We end this series on the sins we commit when we flout biblical wealth principles leading to poverty. We end with law V: You shall not despise the days of little beginnings –Start small always.
If there is an important business
attitude and principle that we should never neglect, it is this –Start small,
and do not despise small beginnings! Job 8: 7, Zech 4:10.
Do not look down on yourself or
others when in the ‘little beginning’ phase, for most big businesses you see
today once were so small that you would not have predicted that they will
become as big as they are now.
In 2001, Yahoo was the backbone of internet search, and when Yahoo was told
to buy out Google, the executives declined saying that Google could never rival them. You all know the story now.
In 1997, AOL (America online) was so big that half of all US homes connected
to the internet through them, and no one thought that they will lose their
online influence to newer internet companies. Now they buy smaller start-ups in
order not to become totally obsolete and anachronistic- a mere mention in the
history of internet.
Facebook was much smaller than Myspace
in 2005, but now many will ask, “What is Myspace?”
IBM (the computer
giant of the 60s and 70s) was told to buy out Apple at the beginning of the personal computer era, but they never
believed a small company could ever rival them. Today, they are playing catch-up. (In reality, IBM came into the PC market long after Apple, Atari and others were already the PC market leaders but eventually surpassed all of them by 1984, so they didn't think there was any need to invest in any of them, thinking they will all die a natural death.)
When Steve Jobs was forced out
of Apple in 1984, he had to start again with a new company and was eventually
begged by the board of Apple to come back on board in 1995. That was only
possible because he started Apple originally from scratch in 1977, and had gone
on to start NeXT from scratch which Apple now bought for $400 million when Jobs
came back on.
In 21st century business
parlance, it is called Lean Start-up. It refers to new businesses/SMEs -called Start-ups, investing their time into iteratively building
products or services to meet the needs of early customers, thereby reducing the
market risks and sidestepping the need for large amounts of initial project
funding and expensive product launches and failures.

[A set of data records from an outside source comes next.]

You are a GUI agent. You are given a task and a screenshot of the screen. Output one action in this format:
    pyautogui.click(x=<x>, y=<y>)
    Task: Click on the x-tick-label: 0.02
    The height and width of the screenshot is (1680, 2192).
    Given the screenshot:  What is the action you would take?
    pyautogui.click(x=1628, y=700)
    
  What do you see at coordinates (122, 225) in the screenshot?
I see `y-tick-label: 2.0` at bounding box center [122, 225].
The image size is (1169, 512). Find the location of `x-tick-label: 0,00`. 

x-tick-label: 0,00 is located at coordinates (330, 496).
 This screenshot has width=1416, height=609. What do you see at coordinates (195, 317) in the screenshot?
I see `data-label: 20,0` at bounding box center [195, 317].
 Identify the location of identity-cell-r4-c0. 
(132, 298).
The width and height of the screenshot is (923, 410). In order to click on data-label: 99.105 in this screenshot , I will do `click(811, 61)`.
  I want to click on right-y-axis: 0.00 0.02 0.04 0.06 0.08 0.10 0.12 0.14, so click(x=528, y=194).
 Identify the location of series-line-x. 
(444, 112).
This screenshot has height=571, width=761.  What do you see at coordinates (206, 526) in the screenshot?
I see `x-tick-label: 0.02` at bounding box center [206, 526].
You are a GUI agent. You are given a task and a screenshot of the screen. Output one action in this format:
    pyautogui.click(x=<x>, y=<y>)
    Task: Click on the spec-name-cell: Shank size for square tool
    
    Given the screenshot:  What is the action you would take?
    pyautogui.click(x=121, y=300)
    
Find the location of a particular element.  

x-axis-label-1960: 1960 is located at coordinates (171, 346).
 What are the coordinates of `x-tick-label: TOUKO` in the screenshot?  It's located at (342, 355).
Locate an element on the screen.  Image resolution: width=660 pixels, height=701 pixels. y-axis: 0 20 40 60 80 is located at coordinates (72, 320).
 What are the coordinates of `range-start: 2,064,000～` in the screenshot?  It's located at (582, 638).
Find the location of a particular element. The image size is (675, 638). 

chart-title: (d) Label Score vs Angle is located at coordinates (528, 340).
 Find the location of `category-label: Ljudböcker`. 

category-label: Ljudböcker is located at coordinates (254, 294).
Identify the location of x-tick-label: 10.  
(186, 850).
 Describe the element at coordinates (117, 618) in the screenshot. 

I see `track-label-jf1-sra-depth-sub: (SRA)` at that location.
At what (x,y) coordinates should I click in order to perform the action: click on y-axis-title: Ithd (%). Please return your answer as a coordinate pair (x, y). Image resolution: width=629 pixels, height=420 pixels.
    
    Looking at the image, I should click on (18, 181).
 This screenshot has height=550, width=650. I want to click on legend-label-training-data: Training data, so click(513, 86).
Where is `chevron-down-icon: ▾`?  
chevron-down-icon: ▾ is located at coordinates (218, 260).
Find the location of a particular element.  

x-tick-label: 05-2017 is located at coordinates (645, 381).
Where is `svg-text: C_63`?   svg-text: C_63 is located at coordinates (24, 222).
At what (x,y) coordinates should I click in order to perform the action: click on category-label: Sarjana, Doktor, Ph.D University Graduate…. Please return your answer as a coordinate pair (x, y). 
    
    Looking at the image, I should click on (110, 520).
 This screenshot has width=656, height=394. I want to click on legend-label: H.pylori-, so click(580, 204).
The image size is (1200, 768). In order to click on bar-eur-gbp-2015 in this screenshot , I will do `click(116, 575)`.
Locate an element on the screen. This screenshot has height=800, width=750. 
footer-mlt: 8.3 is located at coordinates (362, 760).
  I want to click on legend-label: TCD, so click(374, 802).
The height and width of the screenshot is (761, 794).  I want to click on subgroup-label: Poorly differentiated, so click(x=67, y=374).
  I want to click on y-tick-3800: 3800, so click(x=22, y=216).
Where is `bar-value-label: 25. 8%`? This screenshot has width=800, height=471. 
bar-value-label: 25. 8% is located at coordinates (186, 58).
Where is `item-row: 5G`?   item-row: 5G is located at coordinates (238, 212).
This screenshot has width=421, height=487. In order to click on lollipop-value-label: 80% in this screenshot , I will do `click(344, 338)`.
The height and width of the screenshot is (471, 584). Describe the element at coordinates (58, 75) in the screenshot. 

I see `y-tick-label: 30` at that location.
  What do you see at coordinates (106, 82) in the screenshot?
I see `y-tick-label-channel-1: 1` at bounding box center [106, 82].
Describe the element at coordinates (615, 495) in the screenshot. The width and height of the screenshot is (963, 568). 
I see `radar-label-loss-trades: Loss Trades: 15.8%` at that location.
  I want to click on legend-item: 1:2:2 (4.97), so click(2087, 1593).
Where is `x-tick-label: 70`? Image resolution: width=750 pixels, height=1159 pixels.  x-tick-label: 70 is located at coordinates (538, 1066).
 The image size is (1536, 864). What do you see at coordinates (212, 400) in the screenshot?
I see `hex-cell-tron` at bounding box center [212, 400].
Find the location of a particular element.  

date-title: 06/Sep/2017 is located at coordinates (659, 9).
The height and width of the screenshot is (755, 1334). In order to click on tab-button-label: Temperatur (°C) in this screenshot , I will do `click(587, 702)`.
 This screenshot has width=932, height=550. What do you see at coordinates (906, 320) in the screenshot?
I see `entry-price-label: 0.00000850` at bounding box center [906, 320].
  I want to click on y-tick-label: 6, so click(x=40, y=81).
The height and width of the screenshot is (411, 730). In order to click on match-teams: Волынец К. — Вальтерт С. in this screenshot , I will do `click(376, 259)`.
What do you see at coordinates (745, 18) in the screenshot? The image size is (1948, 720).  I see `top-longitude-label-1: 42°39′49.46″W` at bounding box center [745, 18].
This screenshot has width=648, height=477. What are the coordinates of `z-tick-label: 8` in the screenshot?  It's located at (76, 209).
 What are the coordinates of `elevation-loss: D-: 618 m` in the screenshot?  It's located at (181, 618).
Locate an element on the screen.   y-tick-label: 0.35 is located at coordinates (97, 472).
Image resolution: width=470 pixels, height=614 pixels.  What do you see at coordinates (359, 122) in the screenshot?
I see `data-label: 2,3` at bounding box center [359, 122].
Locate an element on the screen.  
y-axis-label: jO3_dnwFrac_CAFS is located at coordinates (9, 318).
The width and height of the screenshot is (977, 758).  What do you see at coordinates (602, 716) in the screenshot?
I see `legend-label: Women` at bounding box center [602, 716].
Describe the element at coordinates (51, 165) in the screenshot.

It simply refers to being effective at doing the little you can do, and pushing ahead the larger tasks and plans till your business really needs to do undertake them because it has the resources to.
Do not trivialize something, anything
that is, simply because it is small or at the start-up stage, for today, even
the tallest, mightiest oaks come from seeds so tiny.
When I tell my Forex students to
start by trading $10, many think it is too small. I tell them that I once only
traded $1 accounts, trying to build it up to more than $1000 (without withdrawing).
Of course, you already know that I did that (even though I was withdrawing
along the way).
If you are not willing to start
small in anything, then you are not fit to handle that same thing at the
highest level –be it a top managerial position, the presidency of a country, or
great wealth. Luke 16:10.
God delights in taking little
and making mighty out of it –be it a life, a nation, a business or a church. And
that should also be our delight. From Abraham, to the Israelites, to David, to
Jesus and then the early Church, God has long been in the business of making
the stone the builders rejected at the quarry become the chief cornerstone in
the foundation of the gigantic building. Ps 118: 22-23, Is 8:14-15, Mk 12:10, 1Pet
2:4-8.
You shouldn't be an exception,
else you will flout that biblical principle of wealth.